September 19, 2017
What originally prompted me to write on this subject? In one year, we had two of our investors report to us that their property managers stole money from them. I was shocked, and wanted to warn investors to be sure to manage their property managers.
Nearly always, your business is more important to you than it is for someone else who is not an owner. You have more at stake. If you are having big challenges about your property, you are the one who might be in danger of losing the property. You are the one who could be waking up at night worrying about your property, not your property manager.
But, what do I believe is at the heart of the matter concerning managing your property manager? If you don’t manage your property manager, your property manager could very well be tempted to relax too much about managing the property effectively, consistently and ethically.

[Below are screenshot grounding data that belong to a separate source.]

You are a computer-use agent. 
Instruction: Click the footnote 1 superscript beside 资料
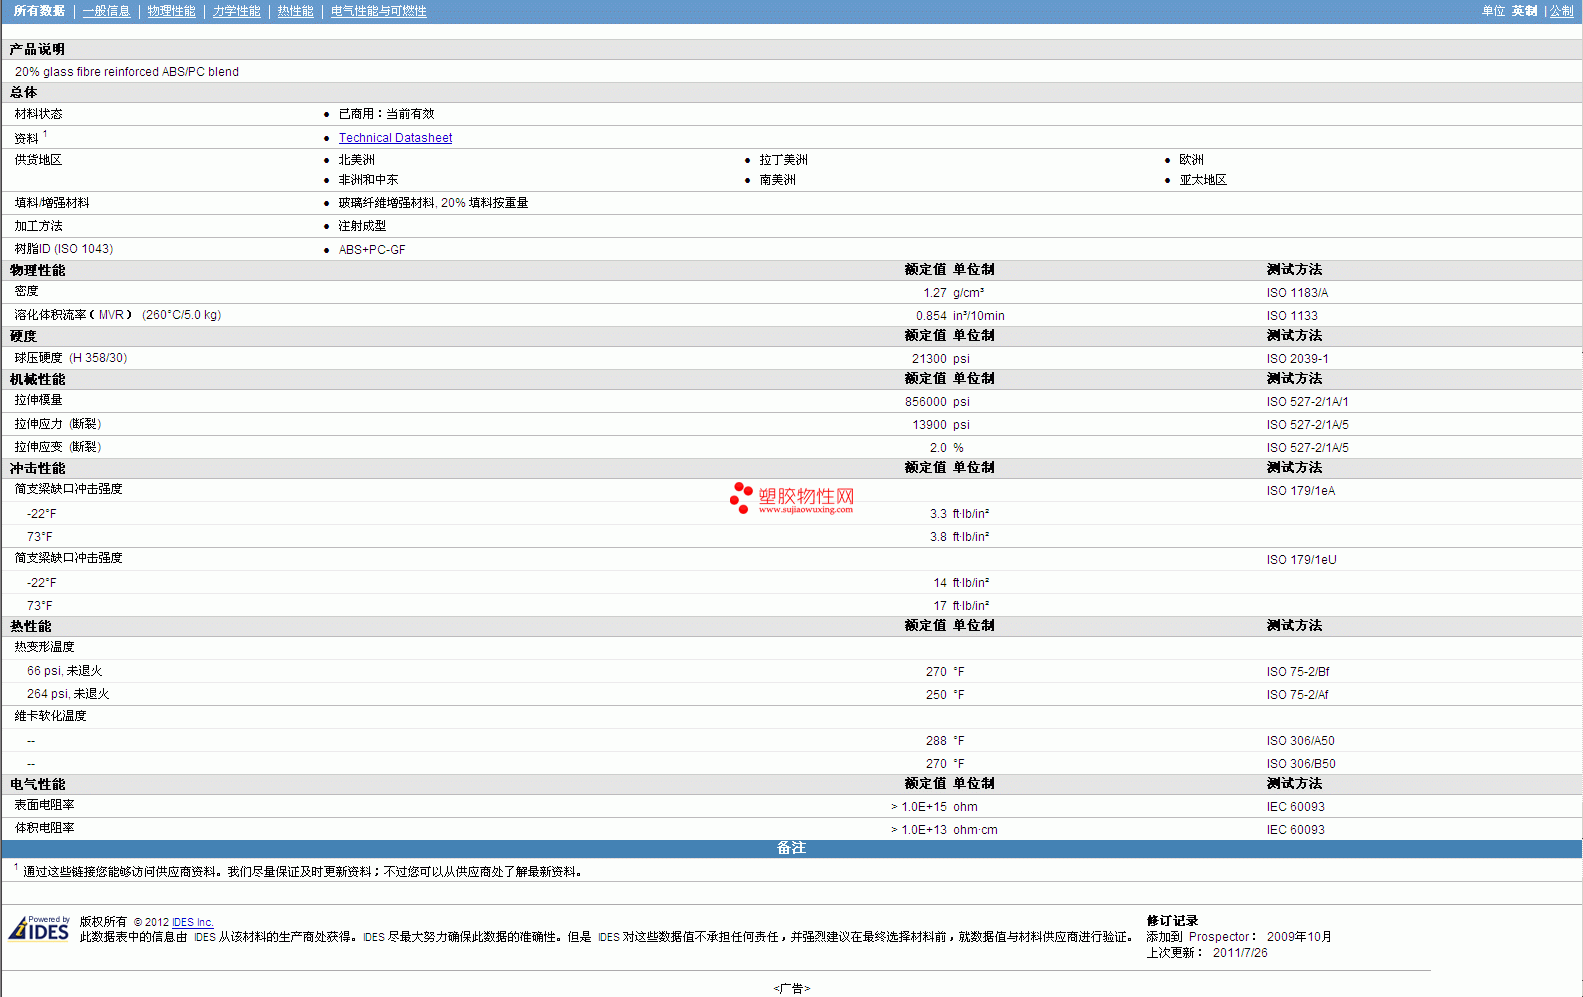[x=45, y=134]
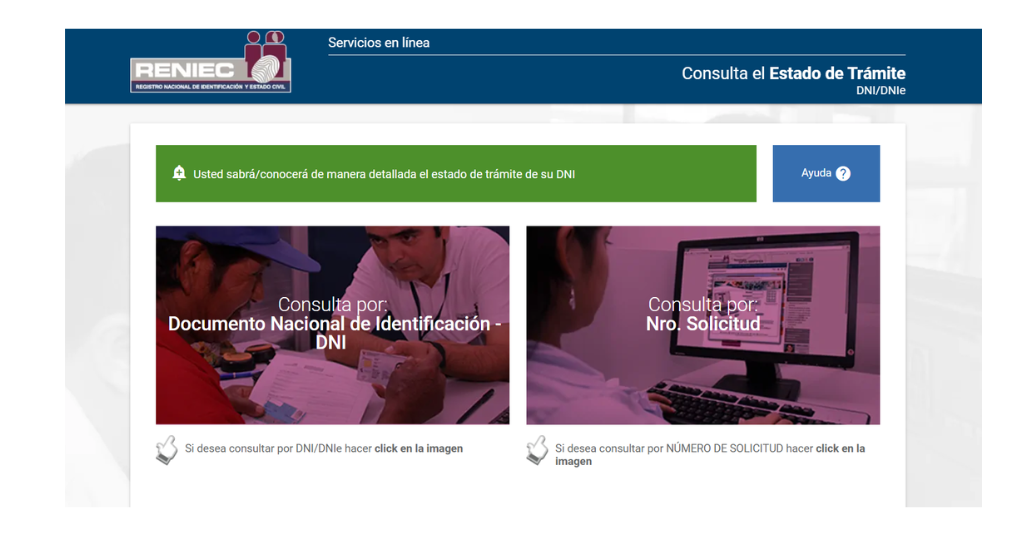
Task: Click the 'Documento Nacional de Identificación - DNI' heading text
Action: 332,333
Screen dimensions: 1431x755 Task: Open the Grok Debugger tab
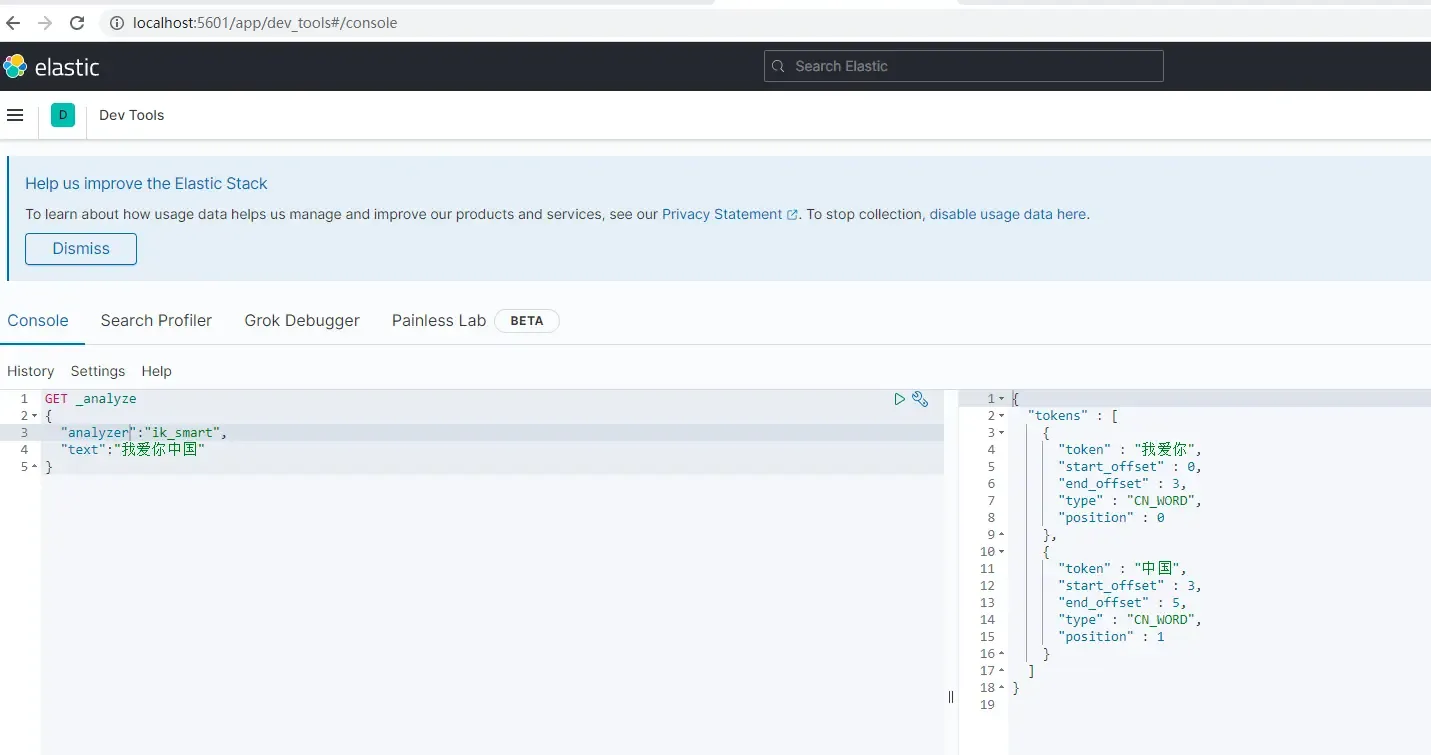[x=302, y=320]
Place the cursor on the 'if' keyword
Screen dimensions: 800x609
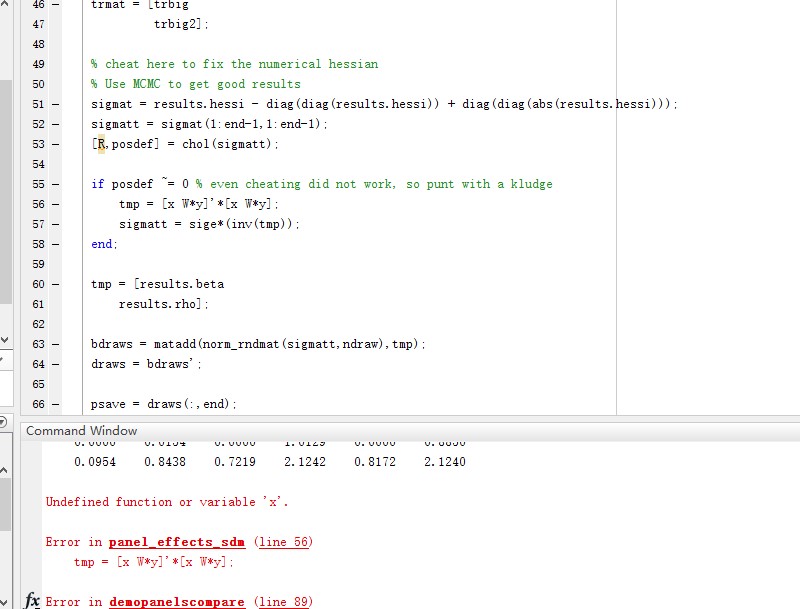[97, 184]
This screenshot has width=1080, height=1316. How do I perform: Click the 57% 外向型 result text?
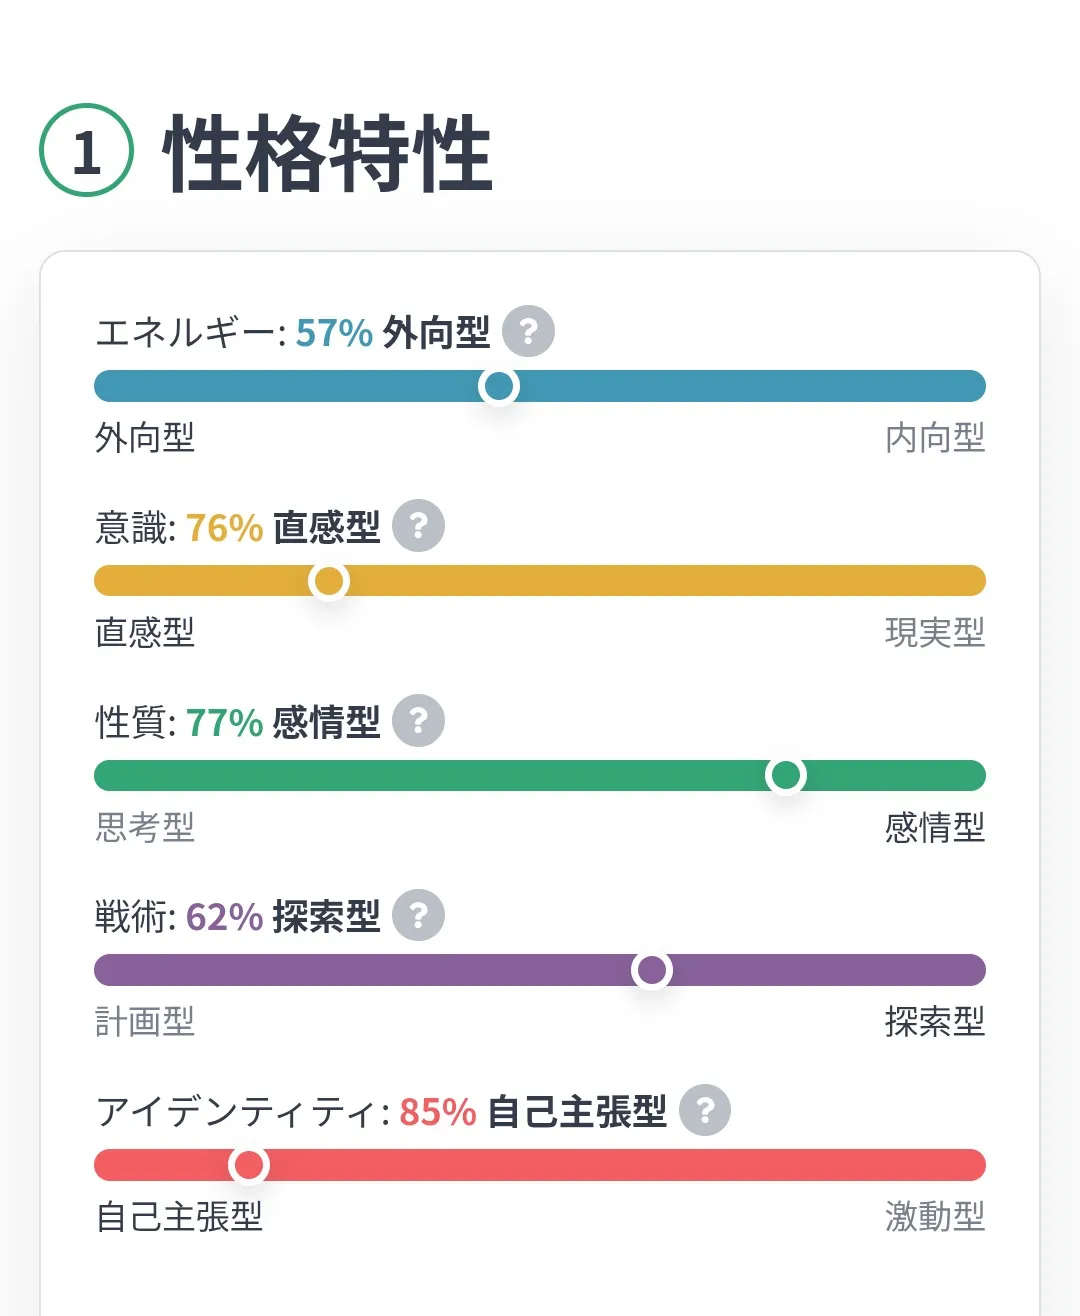pyautogui.click(x=392, y=332)
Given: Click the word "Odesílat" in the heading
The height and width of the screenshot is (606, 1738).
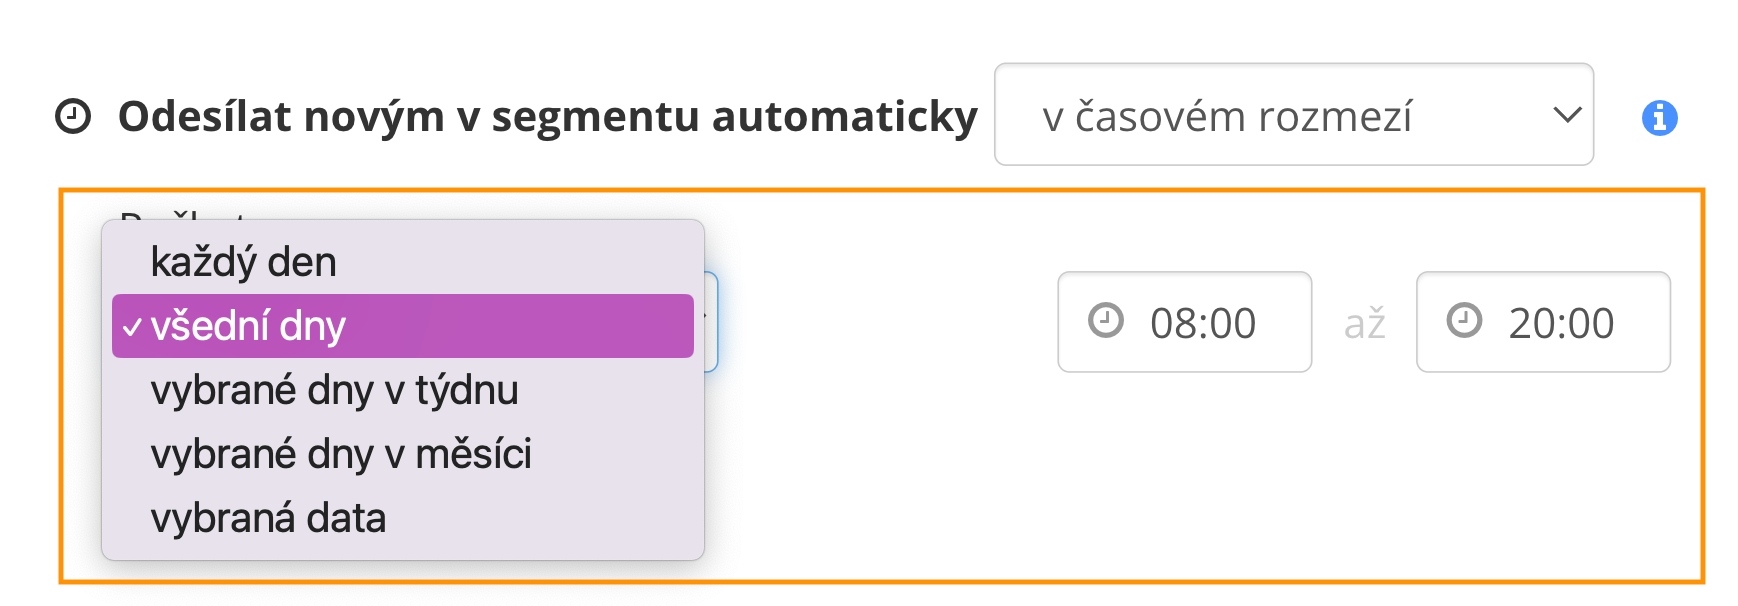Looking at the screenshot, I should pyautogui.click(x=203, y=117).
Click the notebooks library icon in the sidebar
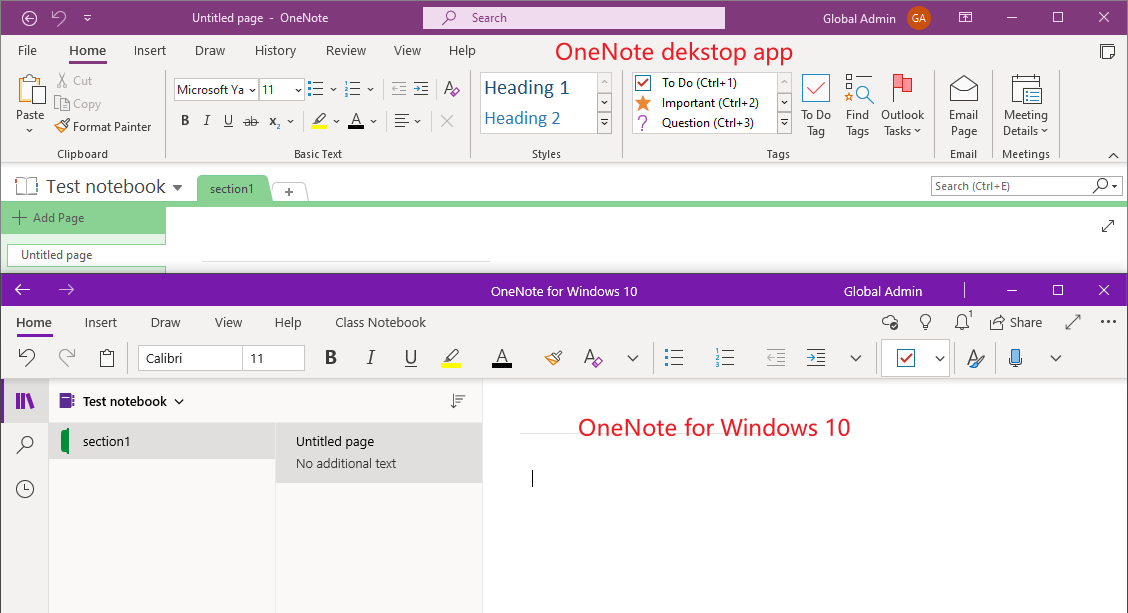This screenshot has width=1128, height=613. 24,400
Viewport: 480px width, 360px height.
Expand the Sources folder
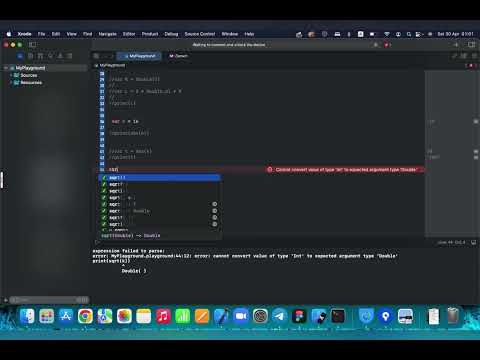[11, 75]
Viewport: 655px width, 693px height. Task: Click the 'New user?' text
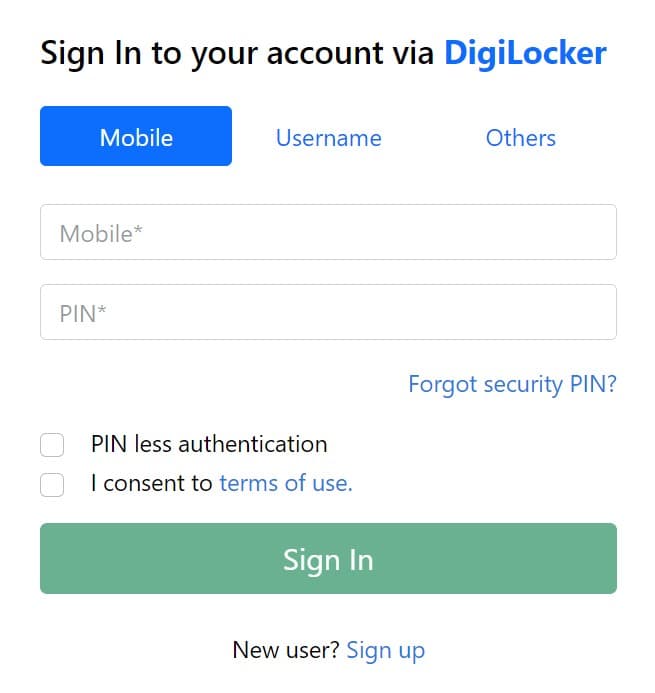[x=285, y=650]
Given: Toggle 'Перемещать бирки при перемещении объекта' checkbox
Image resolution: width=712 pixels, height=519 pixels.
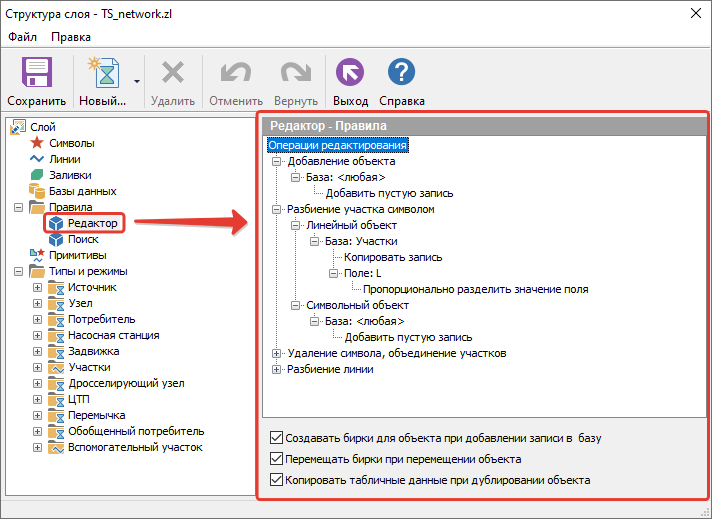Looking at the screenshot, I should pos(276,459).
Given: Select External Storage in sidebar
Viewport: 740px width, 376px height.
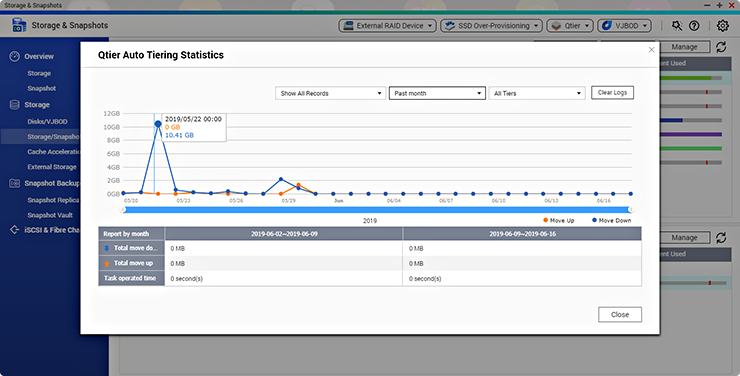Looking at the screenshot, I should click(x=52, y=167).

Let’s say that the property manager never experiences the property owner inspecting the property manager’s financial activities connected with managing the property. And it’s getting to be the end of the month. The property manager is chronically short of paying some bills including taxes, and is getting threats from the IRS about putting liens on their house, bank account, etc. He borrows money from the bank account of the property owner to cover the bills. He rationalizes it by saying he’ll pay it back.
Now, he doesn’t pay it back, and towards the end of the following month he falls behind again, and borrows more money from the property owner’s bank account again to cover his daughter’s college tuition. This pattern continues, and within a year he has borrowed around $50,000. But, the truth is that this is not borrowing, it’s stealing - a serious crime.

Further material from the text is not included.